:: STATED EXERCISE A ::
Give the number of record lines that contain the string "height". Case counts. Reply with the number only.

We work with an explicit physical model -- a pair of initially decoupled quantum harmonic oscillators interacting with a spring-like coupling, where the bath oscillator is initially in a thermal-like state. In particular, we treat the completely positive and trace preserving map on the system as a quantum channel, and study the truncation of the channel by truncating its Kraus set. We thereby derive the matrix elements of the Choi-Jamiolkowski operator of the corresponding truncated channel, which are truncated transition amplitudes. Finally, we give a computable approximation for these truncated transition amplitudes with explicit error bounds, and perform a case study of the oscillators in the off-resonant and weakly-coupled regime numerically.
In the context of truncated noisy channels, we revisit the notion of approximate error correction of finite dimension codes. We derive a computationally simple lower bound on the worst case entanglement fidelity of a quantum code, when the truncated recovery map of Leung et. al. is rescaled. As an application, we apply our bound to construct a family of multi-error correcting amplitude damping codes that are permutation-invariant. This demonstrates an explicit example where the specific structure of the noisy channel allows code design out of the stabilizer formalism via purely algebraic means.

:: RECORD LIST ::
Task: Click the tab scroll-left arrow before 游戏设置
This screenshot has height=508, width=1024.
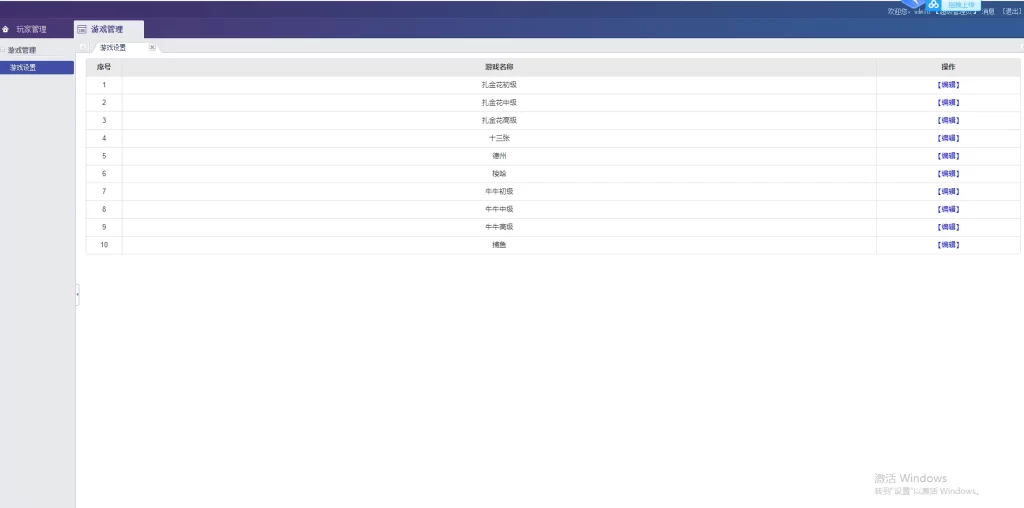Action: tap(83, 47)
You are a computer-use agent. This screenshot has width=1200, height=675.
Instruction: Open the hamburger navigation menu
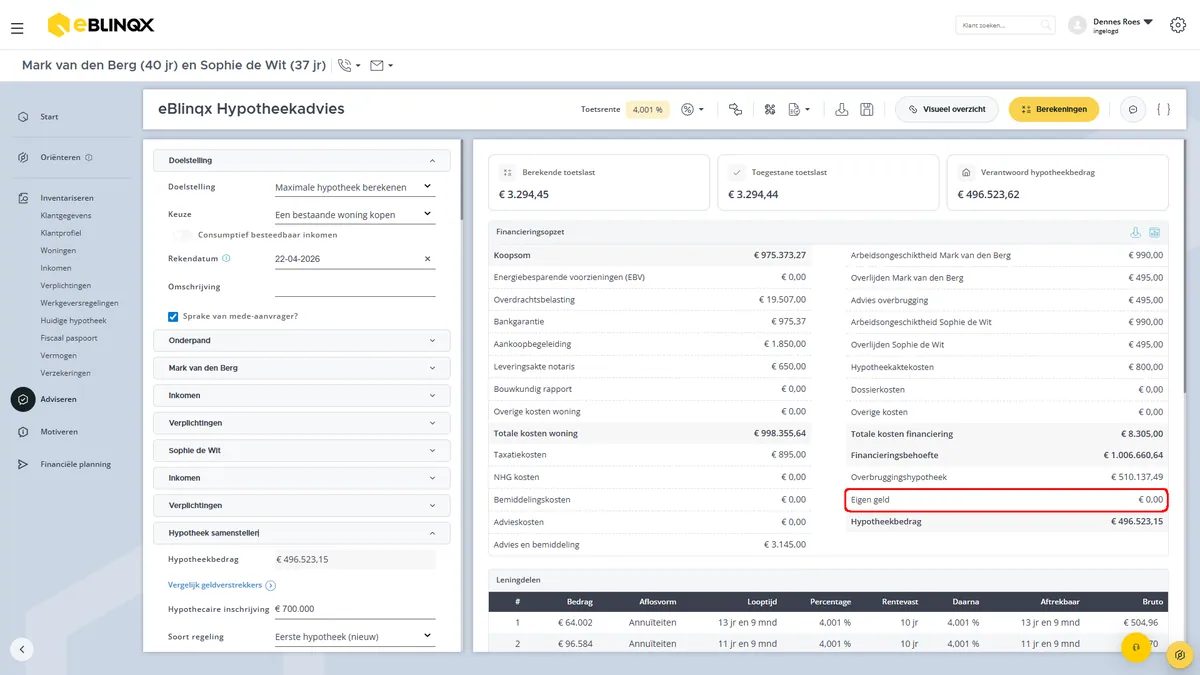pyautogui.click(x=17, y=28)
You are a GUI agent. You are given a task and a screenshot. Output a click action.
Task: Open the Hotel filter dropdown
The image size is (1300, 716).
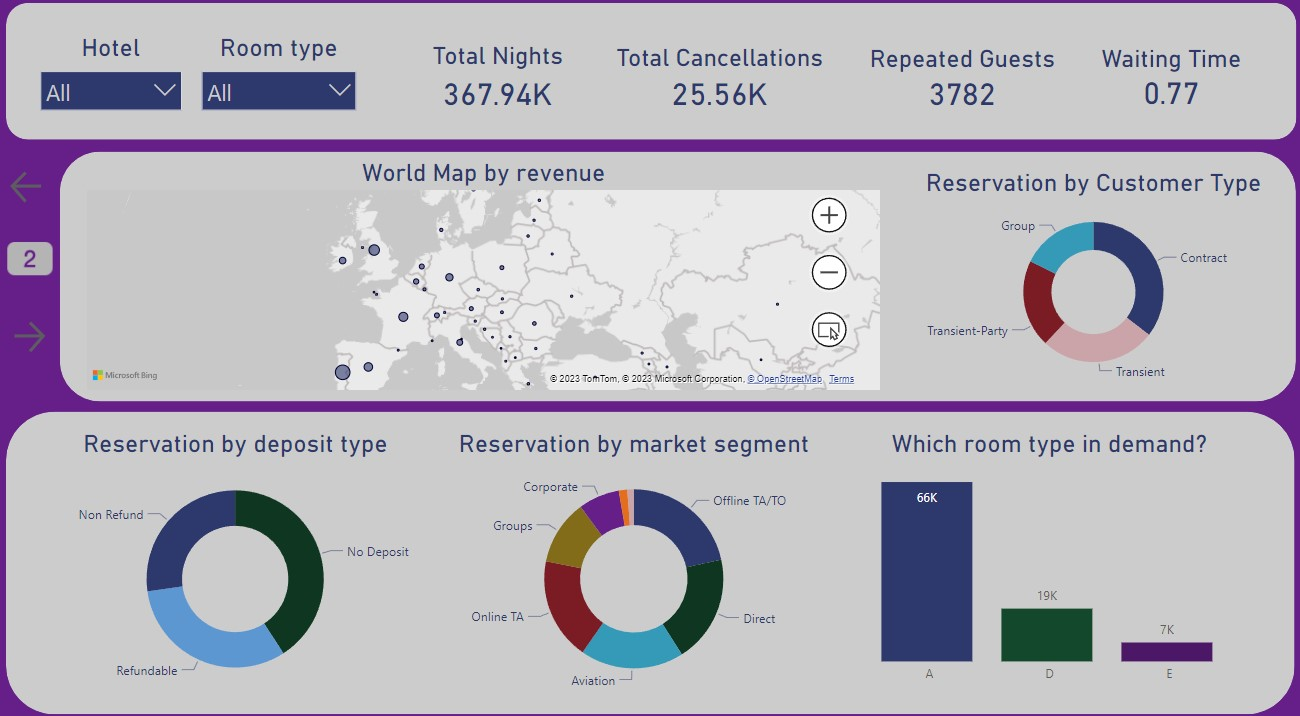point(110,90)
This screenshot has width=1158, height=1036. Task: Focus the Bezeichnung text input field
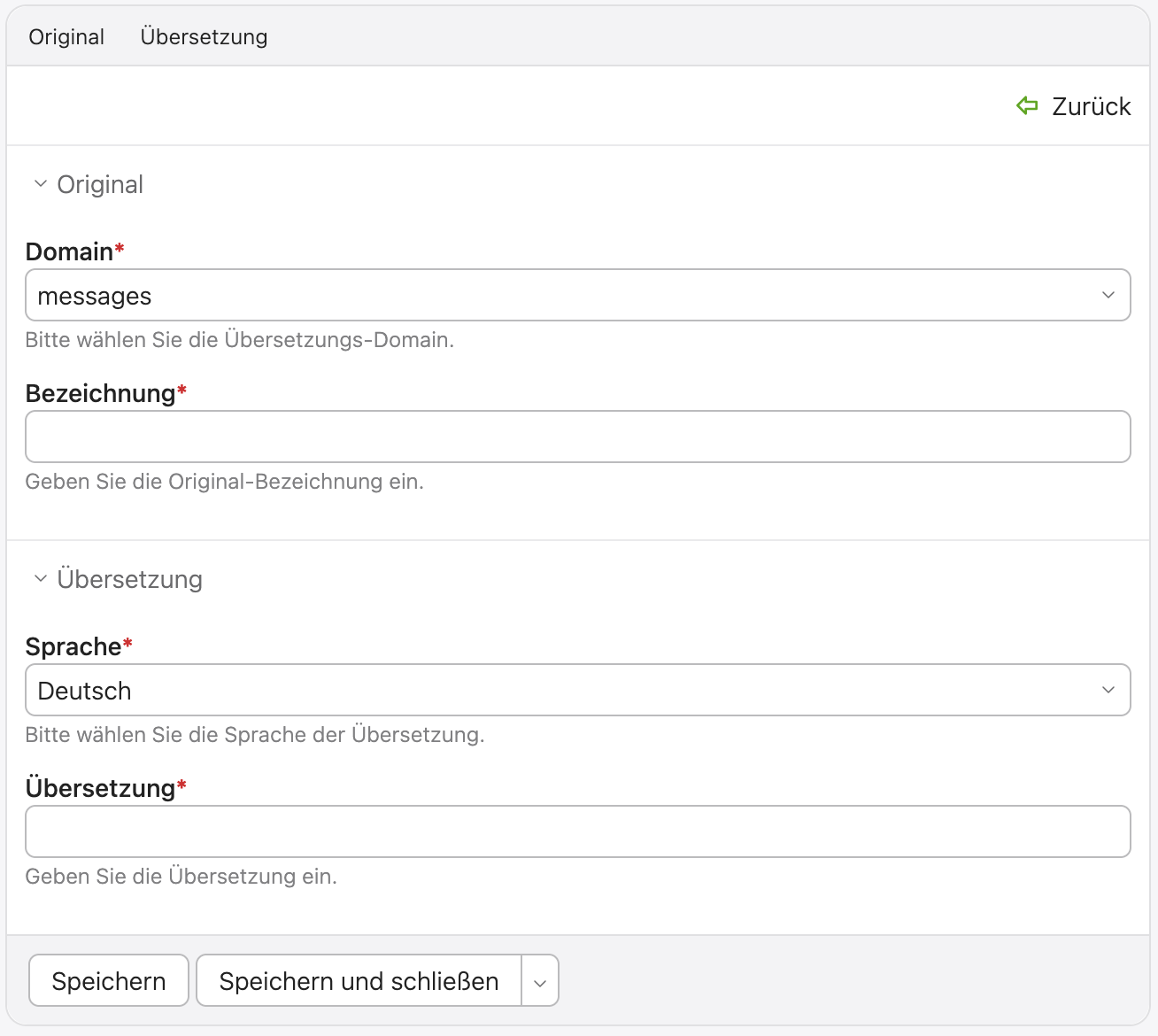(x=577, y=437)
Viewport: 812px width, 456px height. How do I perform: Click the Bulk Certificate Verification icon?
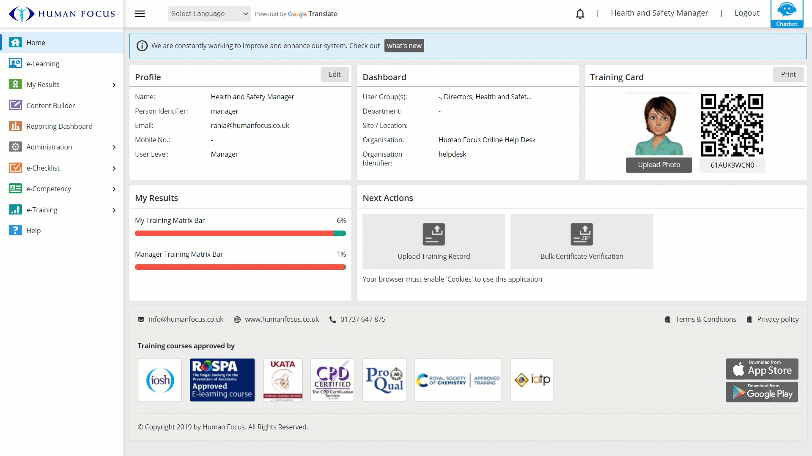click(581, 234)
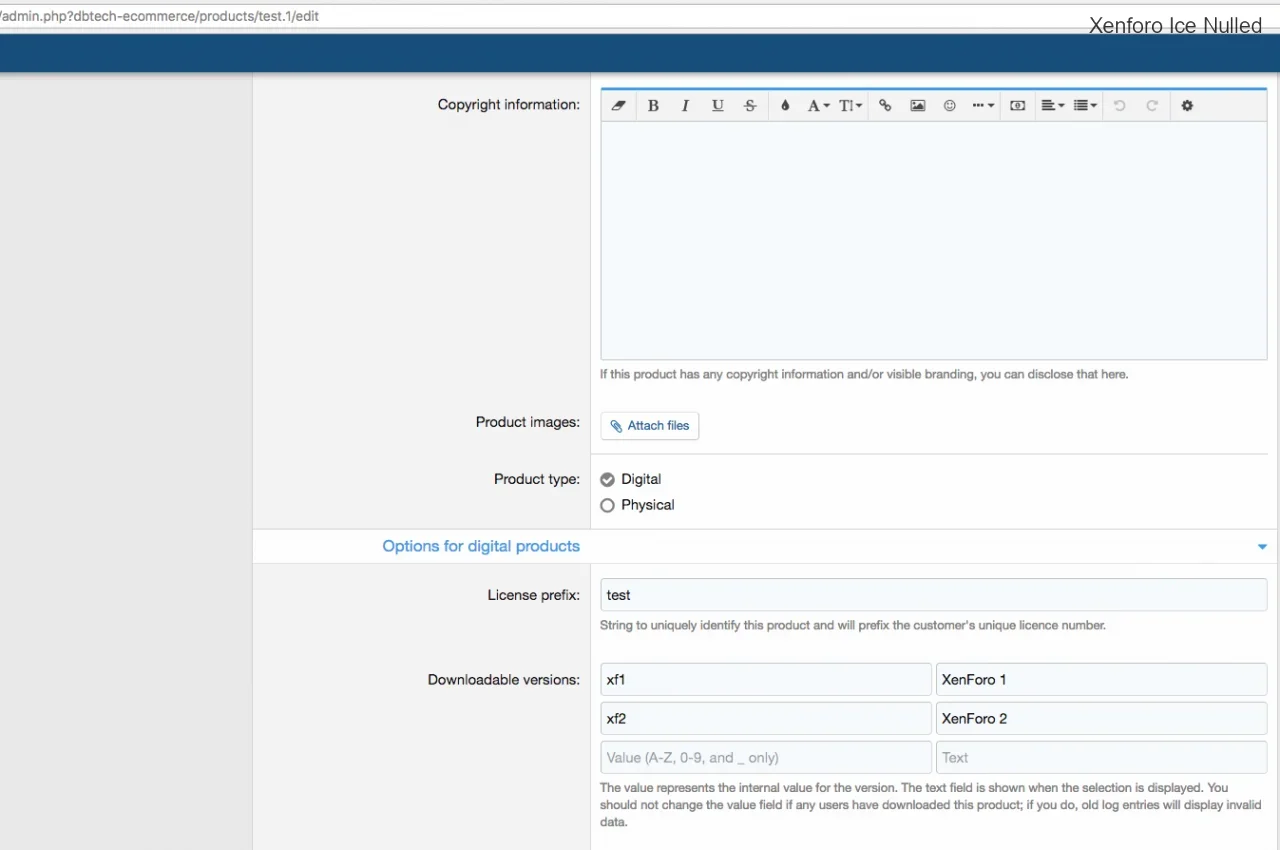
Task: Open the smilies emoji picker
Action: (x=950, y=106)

:: STATED EXERCISE B ::
In the passage on truncated quantum channels, reproduce the text from "In the context" up to and including "purely algebraic means.", substituting "upper bound" for every occurrence of "lower bound".

:: TASK SOLUTION A ::
4

:: TASK SOLUTION B ::
In the context of truncated noisy channels, we revisit the notion of approximate error correction of finite dimension codes. We derive a computationally simple upper bound on the worst case entanglement fidelity of a quantum code, when the truncated recovery map of Leung et. al. is rescaled. As an application, we apply our bound to construct a family of multi-error correcting amplitude damping codes that are permutation-invariant. This demonstrates an explicit example where the specific structure of the noisy channel allows code design out of the stabilizer formalism via purely algebraic means.